Dave, accorgendosi che il mio sguardo fosse concentrato in un punto dietro di lui, mi fece riportare l'attenzione sul suo viso sventolando una mano davanti al mio: «Ci sei?» inarcò un sopracciglio e probabilmente mi aveva chiesto qualcosa che non avevo capito.

Annuii, prima di staccarmi dalla ringhiera e indietreggiare di qualche passo: quel posto poteva essere molto rilassante se non vi fosse stata un'ampia affluenza di turisti e il rumore proveniente dalle automobili che scivolavano veloci ai lati del fiume.

«Che ne dici di andare a prendere una birra al Temple? Offro io» lo invitai, anche se il mio interesse non era bere, ma bensì incontrare una persona che forse avevo ignorato per troppo tempo. Ero consapevole di non aver mantenuto la promessa che le avevo implicitamente fatto e in più mi aveva visto con Jaquelyn... avevo il mio bel da fare per provare a conquistarla, dopo le ultime vicende.

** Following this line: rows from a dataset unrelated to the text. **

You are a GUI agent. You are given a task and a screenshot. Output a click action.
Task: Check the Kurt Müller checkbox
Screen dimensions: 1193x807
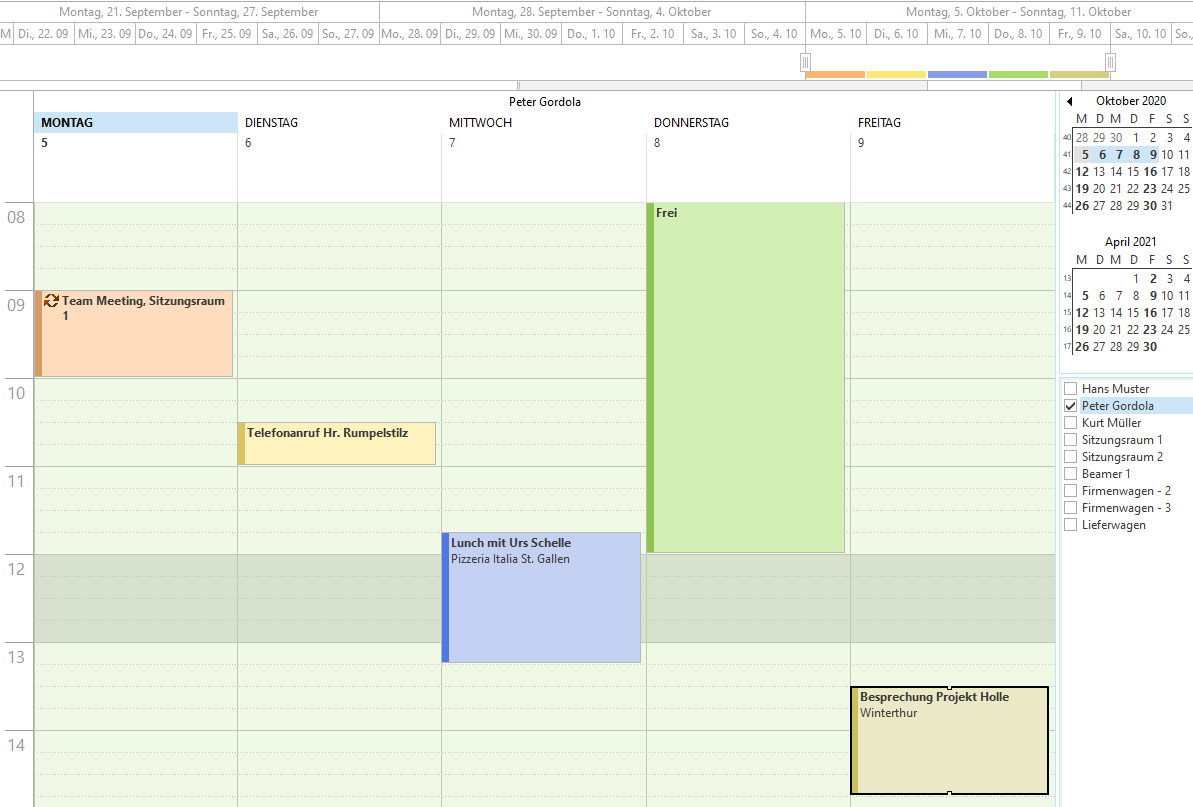click(x=1071, y=422)
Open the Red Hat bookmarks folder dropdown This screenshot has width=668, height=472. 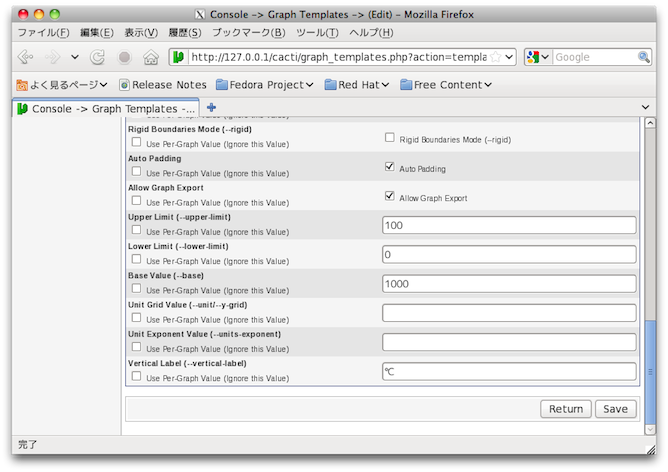(x=354, y=85)
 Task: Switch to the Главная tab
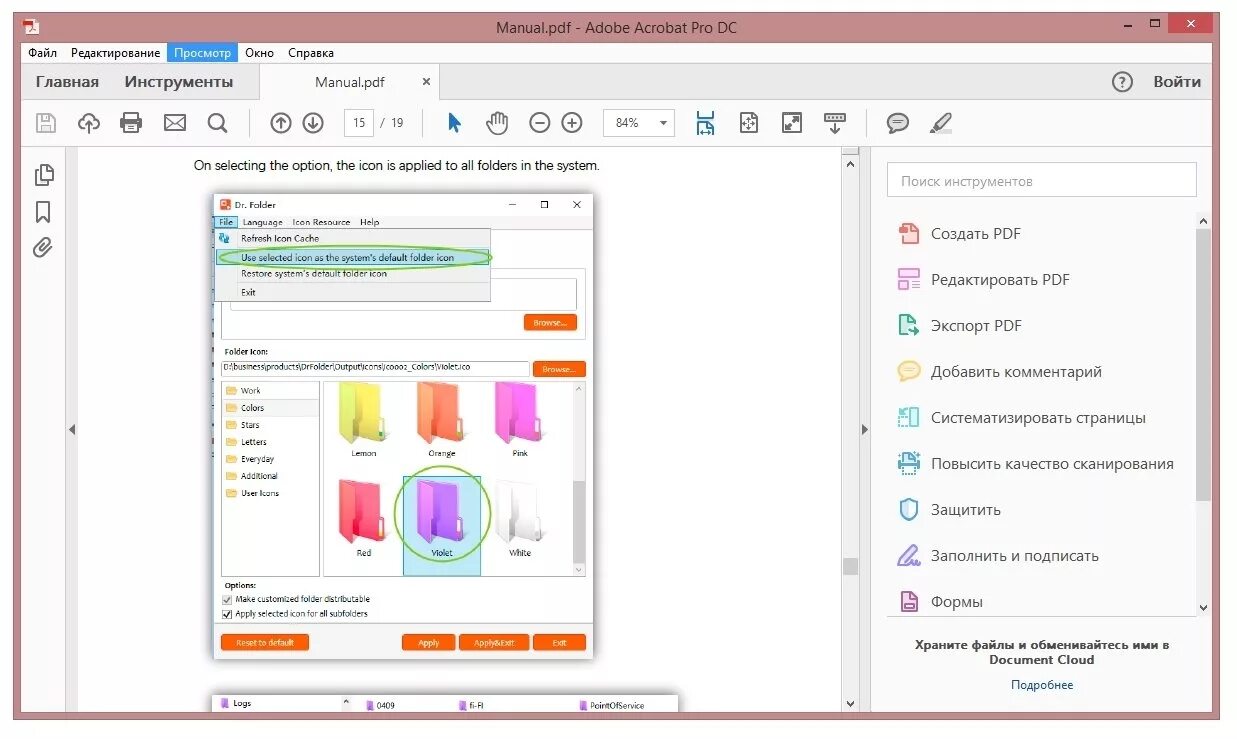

«Il Temple, eh?» chiese il mio amico, inarcando le labbra in un ghigno malizioso. Mi conosceva troppo bene e non potevo sfuggire al suo sguardo indagatorio. Mi aveva visto parlarle la sera del concerto e gli avevo detto di averla accompagnata alla fermata dell'autobus.

«Dai andiamo» tagliai corto e dopo aver saltellato quella decina di scalini che ci lasciavano abbandonare l'Ha Penny, gettai la sigaretta nel cestino appeso alla ringhiera. Attraversammo la strada a senso unico, aspettando che scattasse il verde al semaforo, e successivamente ci addentrammo nell'area pedonale che portava al locale.

Quella strada aveva un aspetto rustico e antico, infatti appena entrati nel vicolo, per una ventina di metri, le mura avevano una forma arcata: lì sotto vi era una birreria, che offriva principalmente Guinness, e un fish&chips stile take away. La puzza di frittura, appunto, era pungente, per questo oltrepassammo subito quel vicolo. Svoltammo l'angolo, ma prima di arrivare al locale, le cui mura rosse si intravedevano già, mi stupii di vedere la ragazza dai capelli biondi venire in nostra direzione.

Colpii con una gomitata il mio amico che capì al volo e si allontanò di qualche passo da me. La osservai mentre frugava nel suo tipico zainetto nero, in finta pelle, in cerca di qualcosa: aveva le sopracciglia aggrottate, indignata perché non riusciva a trovare ciò che le serviva e il suo viso era leggermente più truccato del solito, infatti aveva anche un rossetto marroncino ad evidenziarle ancor di più lo spessore delle labbra.

«Eileen!» la richiamai, con voce roca e in men che non si dica le sue gambe formose, fasciate da un jeans blu, si bloccarono sul posto. Un'espressione confusa le dipinse il volto, mentre scrutava tutti i passanti in cerca di colui che l'aveva chiamata. Mi avvicinai, in modo da farmi notare e subito incontrai le sue iridi azzurre: vidi balenare in esse un accenno di sorpresa, ma subito dopo mi guardò scocciata. 

«Ciao Cole» mi salutò, stizzita.

«Come stai?» chiesi, come formalità, più che per vero interesse. La osservai mentre si portava un ciocca di capelli dietro l'orecchio e la sua espressione cambiò nuovamente, adesso sembrava a disagio. Avevo imparato che quello di toccarsi i corti capelli biondi era un gesto nervoso.

«Bene.» rispose soltanto senza guardarmi e, ricordandosene, chiuse la zip dello zaino. «Ho dimenticato il mio cellulare a casa e avrei dovuto chiamare Austin per farmi venire a prendere, dato che c'è lo sciopero dei mezzi pubblici.» esalò un sospiro «Potresti concedermi una chiamata?» chiese, quasi come se quella domanda andasse contro il suo orgoglio.

«Potresti venire con me e Dave a prendere qualcosa, prima» inarcai un sopracciglio indicando il mio amico a pochi passi da noi e sulle mie labbra si formò un piccolo ghigno di compiacimento, quando la ragazza alzò le spalle in segno di approvazione.